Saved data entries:

^^^^

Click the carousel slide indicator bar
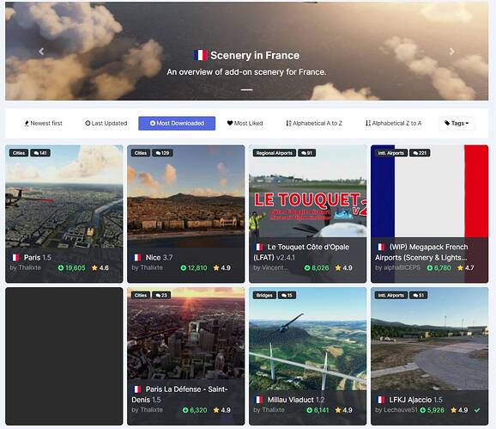496x429 pixels. tap(246, 89)
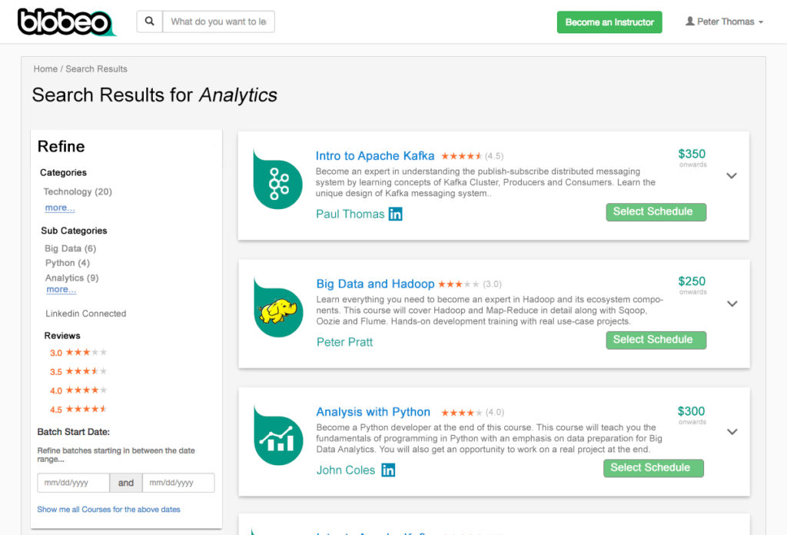The image size is (787, 535).
Task: Click the Hadoop elephant course icon
Action: coord(278,310)
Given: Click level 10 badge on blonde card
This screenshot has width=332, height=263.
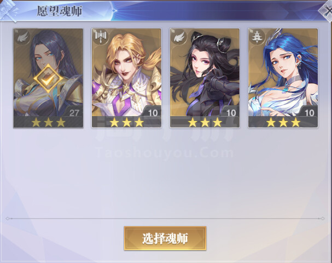Looking at the screenshot, I should [x=153, y=113].
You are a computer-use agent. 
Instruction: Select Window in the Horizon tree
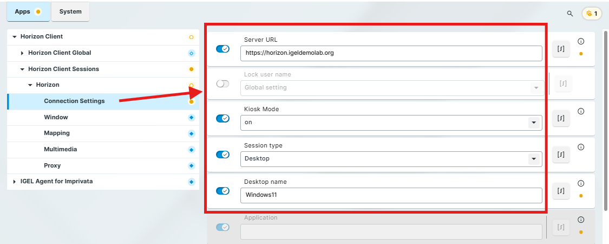coord(56,117)
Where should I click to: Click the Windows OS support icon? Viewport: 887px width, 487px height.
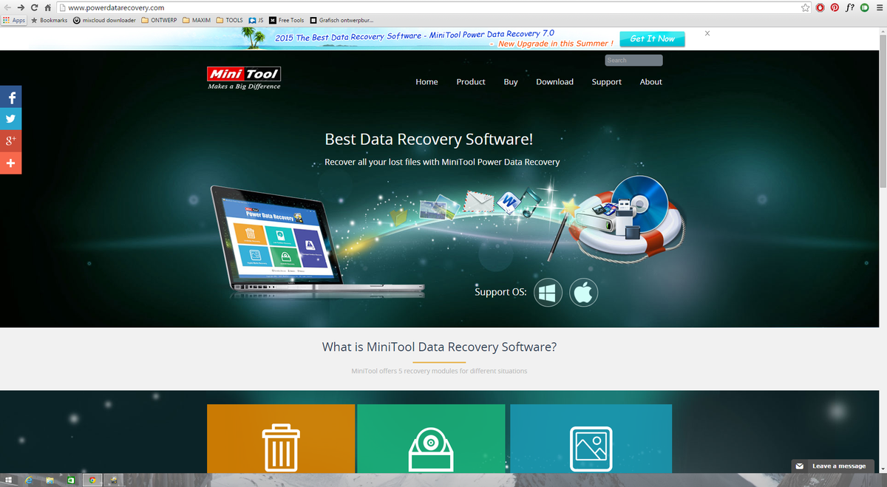(548, 292)
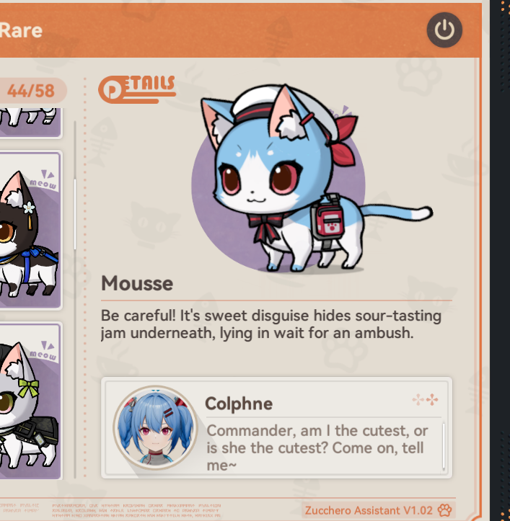The width and height of the screenshot is (510, 521).
Task: Click the power button icon
Action: (x=444, y=30)
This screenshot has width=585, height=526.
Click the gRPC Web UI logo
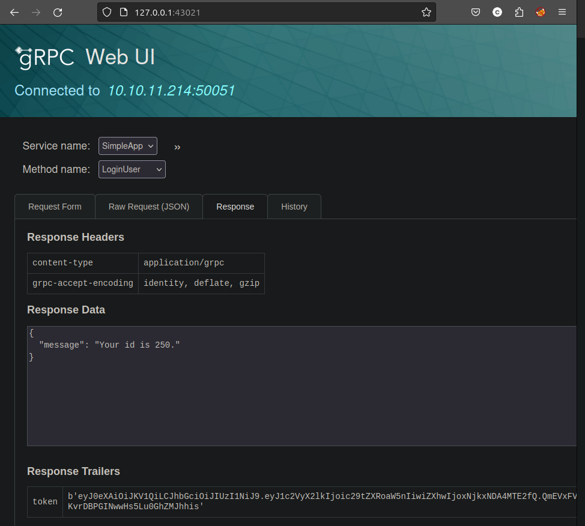[x=85, y=57]
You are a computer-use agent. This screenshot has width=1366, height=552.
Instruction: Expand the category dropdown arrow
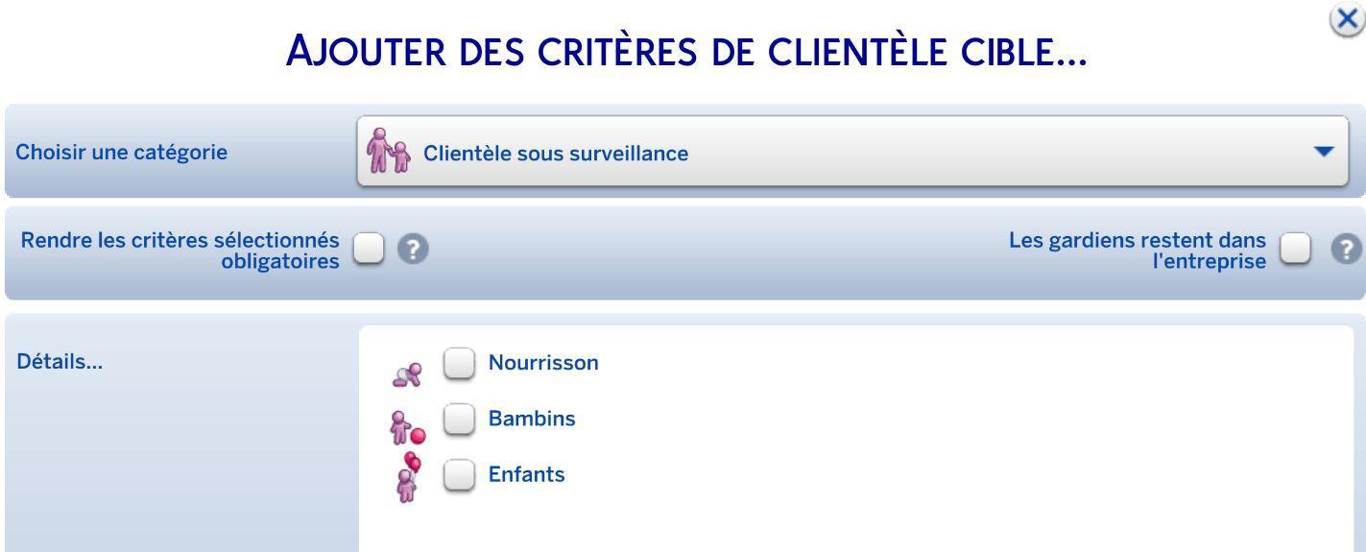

^^^^

Assignment: When a line in the data above contains the string "agent", copy that line.

Exercise answer:
You are a computer-use agent. 
You are a computer-use agent. This screenshot has width=1366, height=552.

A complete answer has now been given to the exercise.